Others connected ageism in fandom to broader issues such as misogyny and the desexualization of older women

Which seems to be tied to the idea that a woman has worth only when she is sexually active and on the “market” (which is wrong), and that a woman’s sexuality is limited to her twenties (this is also wrong). A lot of girls seem to think that they have a very short shelf life as a human being worthy of respect, and it’s all just terribly self-limiting. And then, of course, we can get into, if a sexless woman (as are apparently all women over 30) is not worthy of respect[5]

You're middle aged and still have a tumblr?

2014

Often referred to as one of the primary examples of ageism on Tumblr, on December 14, 2014, Anonymous asked a Tumblr user:

You're middle aged and still have a tumblr? LOL [6]

This post generated a great deal of discussion and older fans trying to enlighten others about their fandom history and continued engagement, as of June 2017 it had over 17,000 notes. Some responses:

[drgrlfriend]: I always wonder what people who make these comments think middle-aged people do. Like, sit around, doing their taxes and talking about escrow 24/7?

▶ **PROVIDED MATERIAL**
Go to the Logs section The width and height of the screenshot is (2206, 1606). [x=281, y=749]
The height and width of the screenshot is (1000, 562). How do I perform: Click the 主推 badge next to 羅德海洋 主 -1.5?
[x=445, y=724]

▶ **WHAT THIS EXERCISE ASKS**
**A.** From the text on ageism in fandom, quote the passage starting at "You're middle aged and still have a tumblr? LOL" and ending at "about escrow 24/7?".
**B.** Continue the text on ageism in fandom from the point where it stops.

▶ **TASK-BY-TASK RESULTS**
**A.**
You're middle aged and still have a tumblr? LOL [6]

This post generated a great deal of discussion and older fans trying to enlighten others about their fandom history and continued engagement, as of June 2017 it had over 17,000 notes. Some responses:

[drgrlfriend]: I always wonder what people who make these comments think middle-aged people do. Like, sit around, doing their taxes and talking about escrow 24/7?

**B.**
Do they really expect not to have any fun or waste any time after age 30? Or maybe they think that people are just not awesome enough to be able to have a professional job, a family, and still waste time on Tumblr.

Well, I’m here, friends, to tell you that it is possible! You can have it ALL—the career, the family, and the incredible time-suck of fandom! [7]

[sertetlen]: Oh middle aged WOMEN in particular are just… not allowed to have fun, I think? We’re supposed to be past it, pathetic and devote the remaining dregs of our time, energy & attention to caring for others, and studiously avoiding anything that someone might find worthy of mockery. Then we die (or become invisible). (I mean, maybe we’re allowed to have fun if it’s APPROPRIATE fun. Like, a small sherry after an age-allowed exercise class? A couple of hours of watching BBC2? Not fandom. Never fandom!) This post has reminded me I still need to do my tax return. But that’ll take an afternoon, not my whole 40s.[8]

[labelleizzy]: Also middle-aged (because I don’t figure on living much past 90) and here reblogging and yelling at stupid people on Tumblr, sharing beautiful art and writing. I wanted this when I was a teen and I’m SURE gonna enjoy the hell out of it now! [9]

[labelleizzy]: Wow, I am middle-aged now? Who knew?

Yeah, I have a Tumblr, too. I do Tumblr when I am not casting spells, watching Marvel movies, or talking to my Beast Herd.

Seriously! [10]

[spitandvinegar]:

In the spirit of clarification I would like to point out that I am not middle aged but rather a ageless and deathless dread-beast of the underdark, which is entirely different. But I do have something to say, and it is this:

Time is an anchor. Time is a weight. Time is a dog that has picked up your scent. Time is a vampire. Time is a screw. Time is the god that you don’t choose to worship, but you are the flesh that is burned on his altar.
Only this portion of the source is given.